Hmm, i wonder where in east brunswick. Dodgy end of lygon st?


----------



## apd (16/3/10)

Isn't the dodgy end in Carlton?


----------



## Fourstar (16/3/10)

apd said:


> Isn't the dodgy end in Carlton?



Ok, the scrappy looking end of Lygon st. The other side of brunswick road.


----------



## brettprevans (16/3/10)

they coudl be going head to head with the little creatures bar


----------



## Fourstar (16/3/10)

citymorgue2 said:


> they coudl be going head to head with the little creatures bar




thats on brunswick st, fitzfoy. Not lygon/east brunswick


----------



## Count Vorlauf (16/3/10)

I like that the writer took to time to point this out - 

" unlike contract brewers who devise a brand and recipes then entrust the making of the beer to someone else, Ron has travelled around Victoria with his equipment and ingredients and the meticulous attention to detail that made him one of Australia's most decorated home brewers and brewed in person at other micro-breweries"


----------



## BrenosBrews (16/3/10)

Good to hear! I had the Soba on tap at Beer Deluxe with some Karaage and it was pretty good. Can't wait for the Saison De Miel!


----------



## BrenosBrews (16/3/10)

Count Vorlauf said:


> I like that the writer took to time to point this out -
> 
> " unlike contract brewers who devise a brand and recipes then entrust the making of the beer to someone else, Ron has travelled around Victoria with his equipment and ingredients and the meticulous attention to detail that made him one of Australia's most decorated home brewers and brewed in person at other micro-breweries"



Yeah, James Smith's epicure articles have been pretty good. Much more interesting to read about this than Cascades First Harvest...


----------



## pomsaleius (4/4/10)

Confirmed by Ron Feruglio to me in person at the Victoria Microbrewery Showcase, and by Marcus Cox when I've spoken to him at the new Thunder Road brewery on my street. The new Temple premises will be on Weston Street, just off Lygon Street on the Eastern side. Thus becoming the second brewery to open up within 5 minutes walk of my house! Woohooo!!


----------



## HoppingMad (14/4/10)

Count Vorlauf said:


> I like that the writer took to time to point this out -
> 
> " unlike contract brewers who devise a brand and recipes then entrust the making of the beer to someone else, Ron has travelled around Victoria with his equipment and ingredients and the meticulous attention to detail that made him one of Australia's most decorated home brewers and brewed in person at other micro-breweries"

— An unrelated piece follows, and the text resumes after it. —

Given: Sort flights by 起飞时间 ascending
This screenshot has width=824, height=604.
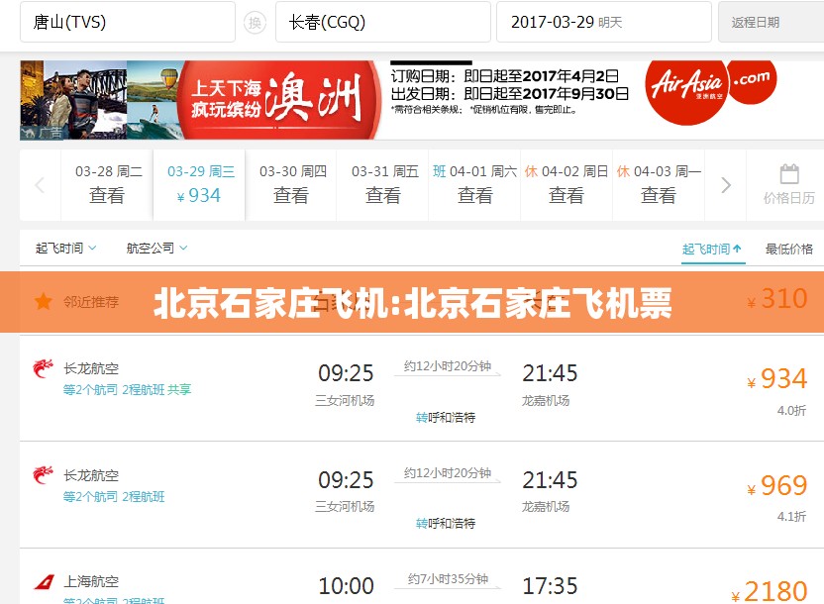Looking at the screenshot, I should (x=711, y=249).
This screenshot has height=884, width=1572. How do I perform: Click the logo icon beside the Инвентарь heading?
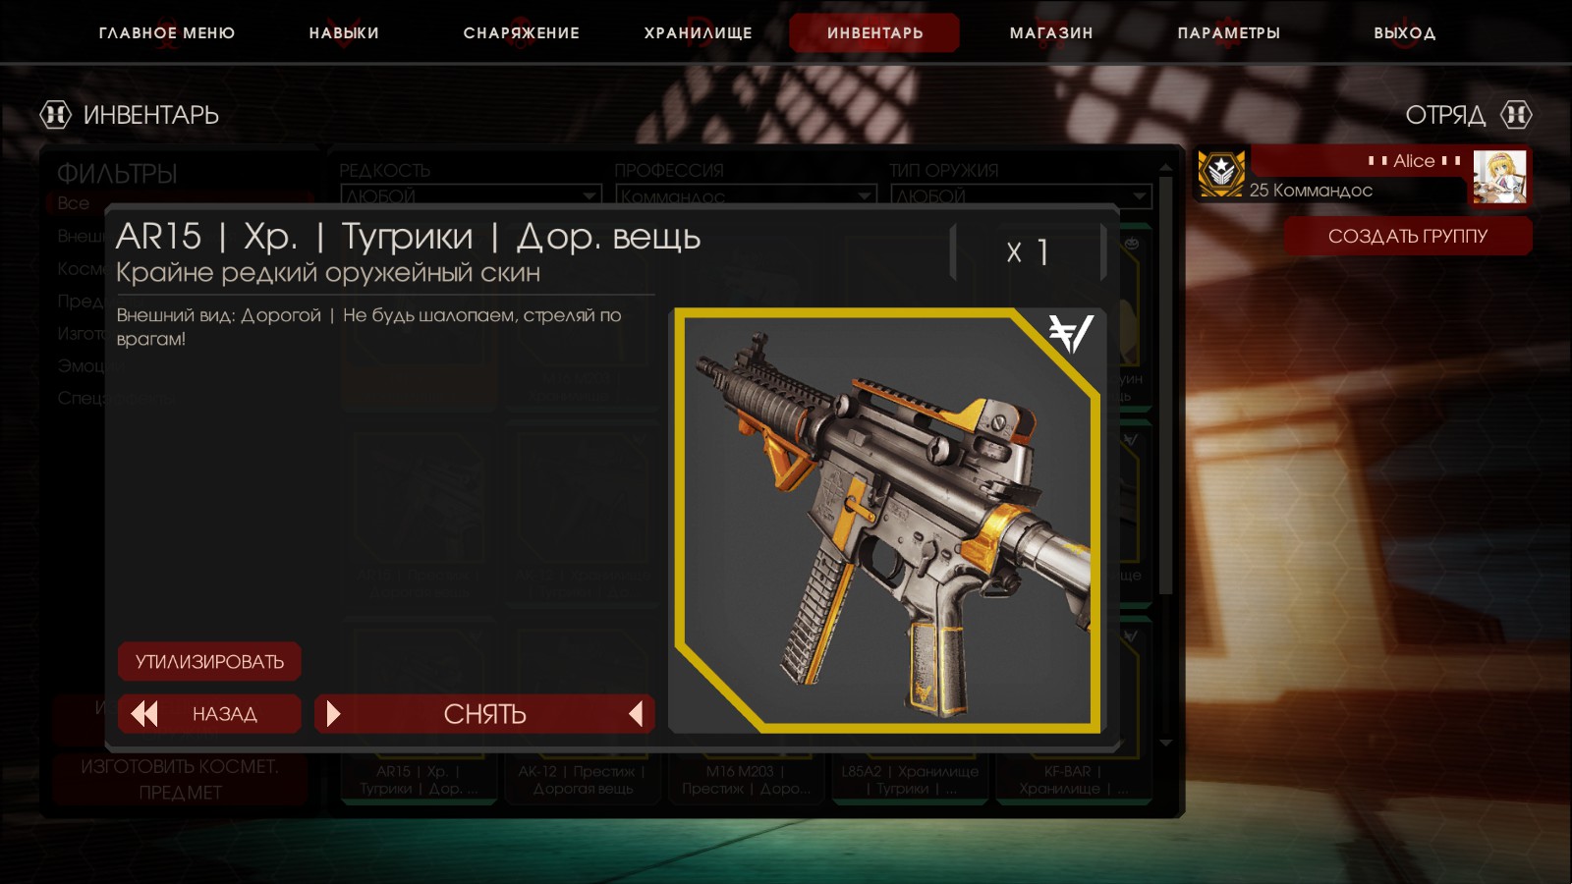(55, 115)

Yep. I can confirm this is true (a journo who did his research - who would have thought?  ). We spoke to the Jamieson Head Brewer last year about Temple. They had two beers fermenting on premise at the time that were Temple Beers. He said that Ron was there when the brews were mashed, but Jamieson controlled the ferment as it was too hard for Ron to be there for the duration of that. With Jamieson's Brewery being so far out and the Temple business being Melbourne based. Beats slapping a label on someone else's hard work like some people do.

Hopper.


----------



## Snowdog (21/1/12)

Sounds like the the New Temple is up & running! Liked their Pale & ESB ... will be interested in trying it again!


----------



## manticle (25/2/12)

I visited Temple the other night as Melbourne Brewers will be holding their BJCP course there.

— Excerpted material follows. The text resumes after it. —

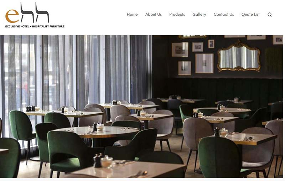
Task: Open the search magnifier icon
Action: pos(270,15)
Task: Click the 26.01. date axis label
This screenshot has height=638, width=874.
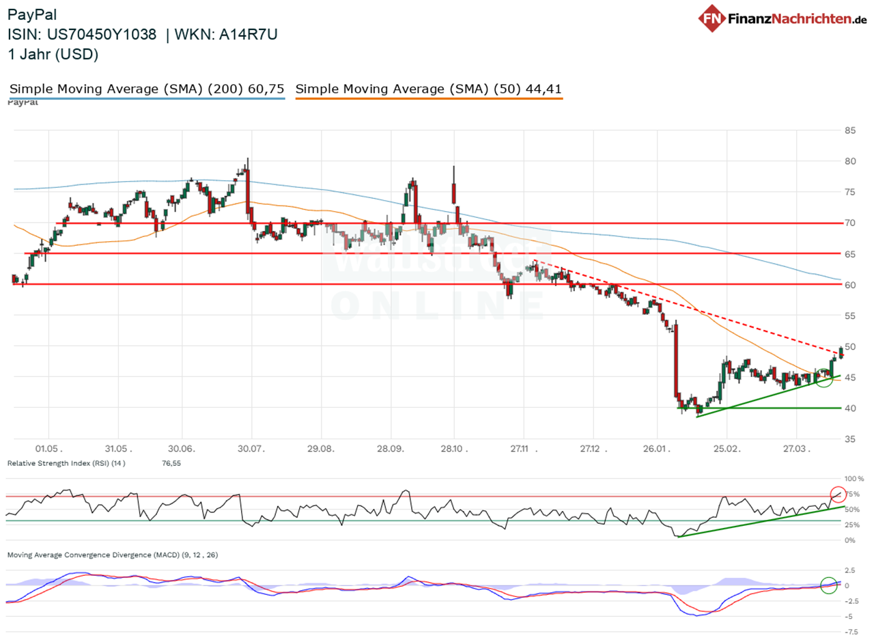Action: click(x=656, y=449)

I live nearby but haven't checked it out previously, although I have tried a couple of beers at Fed Sq showcases.

If you live inner city areas or have the means to get yourself there (closed Mon/Tue) then do yourself a favour.

I tried 3 different beers (they have 5 or 6 of their own from memory) - pale ale, saison and soba ale (made with buckwheat - not sure of the percentage).

Pale was nice enough, saison and soba were outstanding. They have a small bar menu with snack type food, asian influenced bar type food and fuller, main meals. We were given some fried potatoes to try (delicious) and all 3 of us orded a pulled pork 'sop' - essentially pork meat served on ciabatta with a sweet sauce and coriander. Absolutely delicious, $17.

It's in a slightly odd place (most of the other businesses are warehouses so it's easy enough to mistake this for one too) and I reckon they need a big sign out on the street that points to "Beer and food this way" but make the efoort and check it out.

Friendly owners and a view of a beautiful, big brewery directly from the bar.


----------